Central Intercollegiate Athletic Association (CIAA) Jacqie McWilliams has a résumé that most people can only dream about.
McWilliams was a two-sport athlete in basketball and volleyball at Hampton University. In 1988, her first year at Hampton, she helped guide the Pirates to a Division II National Championship. She was also named Conference Freshman of the Year in women’s basketball. In 1990 she was named Conference Player of the Year in volleyball.
She also shined academically, getting a bachelor’s in psychology and a master’s in sports management and administration from Temple University. She was the first female coach for the Virginia Union University men’s basketball team, serving as an assistant, and has worked at Norfolk State University and Morgan State University before working for the NCAA itself.
McWilliams has done so much in her life and career, and she believes it was all part of the plan.

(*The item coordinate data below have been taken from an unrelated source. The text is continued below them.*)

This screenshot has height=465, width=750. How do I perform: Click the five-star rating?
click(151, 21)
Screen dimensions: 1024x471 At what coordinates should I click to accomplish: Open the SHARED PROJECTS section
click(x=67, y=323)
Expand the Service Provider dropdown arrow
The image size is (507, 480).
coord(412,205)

“I think God planned me to do all this. I just have some great favor and great support over my life,” McWilliams told BLACK ENTERPRISE. “As a little girl, my mom had me involved in all kinds of sports, skating, badminton, you name it, but really figuring out where my talents lie helped me and having the chance to use sports to get me through college really helped me stay focused.”
McWilliams is currently in her ninth year as CIAA Commissioner and the first Black woman to serve in the role for the conference. As a Black woman in a leadership role, McWilliams knows she’s held to a higher standard and has less room for error but has a team she can rely on.
“It has not been an easy road; you deal with the ism’s obviously as a Black woman in a leadership role,” She told BLACK ENTERPRISE. “You deal with it in your own culture, and you deal with it outside of your culture, but being part of the women leaders in college sports and being the president of that organization, those things give you confidence and really feels great to have people around you to make sure that you’re successful, and the person I can give the most gratitude to is God.
“I spend a lot of time making sure that the people around me are supported and can support me. You don’t win a national championship without the right players that are disciplined, focused, controlled, and compliment each other well, and that takes a lot of work to get there.”
In her role, McWilliams has managed both the men’s and women’s NCAA Division I basketball tournaments, which continues to be among the most celebrated and highly attended events in intercollegiate athletics. She also mentors student-athletes that play in the conference.
The motivational speaker also served on several NCAA boards, including the Women Leaders in College Sports, where she served as president last year, and the NCAA Gender Equity Task Force, which she currently serves on.
McWilliams knows she wouldn’t be where she is without the help of many, including her husband Shaun Parker, daughter Samone, and her mentor Judy Fleet, but as a woman of faith, McWilliams also wanted to thank God.
“I have my ups and downs; there are times where it’s really hard and where it goes past you, and you’re just like OK, we got through it,” McWilliams said. “This was my dream job. I’ve worked in the CIAA before; I’m a product of the conference. Working at the NCAA and some Division 1 institutions really helped mold and shape my preparation to be in a leadership role.
“I’m a woman of faith, so I don’t think anything that’s happened in my life was by mistake. I think every role that I’ve had he has put me in a position to do good work.”